▶ **THE PROBLEM**
Copy out the data again, word for word, from the line with "Click the 'q->QueueSize--;' statement" to the line with "point(550,407)", including both of those lines.
▶
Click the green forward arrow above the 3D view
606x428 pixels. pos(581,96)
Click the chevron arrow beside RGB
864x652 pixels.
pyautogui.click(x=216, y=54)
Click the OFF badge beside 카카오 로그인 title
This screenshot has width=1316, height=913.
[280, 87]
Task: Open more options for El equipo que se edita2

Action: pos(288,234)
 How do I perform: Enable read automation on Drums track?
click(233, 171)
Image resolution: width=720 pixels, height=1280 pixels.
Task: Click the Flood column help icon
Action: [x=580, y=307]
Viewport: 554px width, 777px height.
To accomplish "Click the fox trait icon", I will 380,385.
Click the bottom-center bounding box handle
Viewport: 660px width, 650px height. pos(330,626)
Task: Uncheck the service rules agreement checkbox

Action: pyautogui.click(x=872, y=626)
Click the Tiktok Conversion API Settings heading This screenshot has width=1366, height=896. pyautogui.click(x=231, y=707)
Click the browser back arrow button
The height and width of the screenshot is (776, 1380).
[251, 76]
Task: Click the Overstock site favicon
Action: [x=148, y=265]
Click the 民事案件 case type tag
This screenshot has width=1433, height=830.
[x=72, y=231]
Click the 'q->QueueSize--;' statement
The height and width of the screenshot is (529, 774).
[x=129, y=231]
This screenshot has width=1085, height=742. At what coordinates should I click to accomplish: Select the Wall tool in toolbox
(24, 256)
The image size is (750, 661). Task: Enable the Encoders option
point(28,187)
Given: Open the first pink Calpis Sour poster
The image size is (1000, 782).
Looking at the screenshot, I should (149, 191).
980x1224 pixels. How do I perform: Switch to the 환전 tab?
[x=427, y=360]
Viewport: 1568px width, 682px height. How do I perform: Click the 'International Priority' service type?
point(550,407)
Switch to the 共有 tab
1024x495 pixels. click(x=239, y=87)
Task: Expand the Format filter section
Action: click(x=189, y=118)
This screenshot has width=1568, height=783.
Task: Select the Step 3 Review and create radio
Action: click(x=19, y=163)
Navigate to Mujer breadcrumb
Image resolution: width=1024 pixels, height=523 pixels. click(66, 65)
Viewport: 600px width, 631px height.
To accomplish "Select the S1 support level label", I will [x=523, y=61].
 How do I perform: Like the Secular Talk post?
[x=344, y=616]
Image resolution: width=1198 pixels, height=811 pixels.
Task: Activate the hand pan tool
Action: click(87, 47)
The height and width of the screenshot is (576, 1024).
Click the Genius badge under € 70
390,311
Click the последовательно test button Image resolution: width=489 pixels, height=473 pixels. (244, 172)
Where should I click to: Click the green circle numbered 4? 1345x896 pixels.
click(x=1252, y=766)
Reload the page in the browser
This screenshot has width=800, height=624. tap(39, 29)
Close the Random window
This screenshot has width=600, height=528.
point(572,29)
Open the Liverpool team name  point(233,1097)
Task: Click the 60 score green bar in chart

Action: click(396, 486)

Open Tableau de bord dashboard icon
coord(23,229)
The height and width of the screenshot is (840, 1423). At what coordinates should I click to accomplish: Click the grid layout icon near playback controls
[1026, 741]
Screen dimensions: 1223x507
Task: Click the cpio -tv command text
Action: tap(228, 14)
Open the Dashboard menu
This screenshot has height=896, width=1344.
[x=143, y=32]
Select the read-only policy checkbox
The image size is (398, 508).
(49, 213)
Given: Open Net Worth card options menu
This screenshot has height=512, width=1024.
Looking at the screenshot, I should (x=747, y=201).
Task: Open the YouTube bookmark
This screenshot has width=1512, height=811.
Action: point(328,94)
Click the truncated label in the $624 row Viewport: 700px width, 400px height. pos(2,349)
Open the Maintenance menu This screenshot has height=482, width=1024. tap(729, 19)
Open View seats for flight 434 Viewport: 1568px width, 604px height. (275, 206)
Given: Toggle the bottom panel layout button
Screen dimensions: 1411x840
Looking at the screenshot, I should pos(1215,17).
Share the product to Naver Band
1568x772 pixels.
◀
▶ **RESPONSE**
Click the 'q->QueueSize--;' statement
The height and width of the screenshot is (529, 774).
[x=129, y=231]
This screenshot has width=1085, height=742. At what coordinates should I click to accomplish: Select the Wall tool in toolbox
(24, 256)
The image size is (750, 661). Task: Enable the Encoders option
point(28,187)
Given: Open the first pink Calpis Sour poster
The image size is (1000, 782).
Looking at the screenshot, I should (149, 191).
980x1224 pixels. How do I perform: Switch to the 환전 tab?
[x=427, y=360]
Viewport: 1568px width, 682px height. How do I perform: Click the 'International Priority' service type?
point(550,407)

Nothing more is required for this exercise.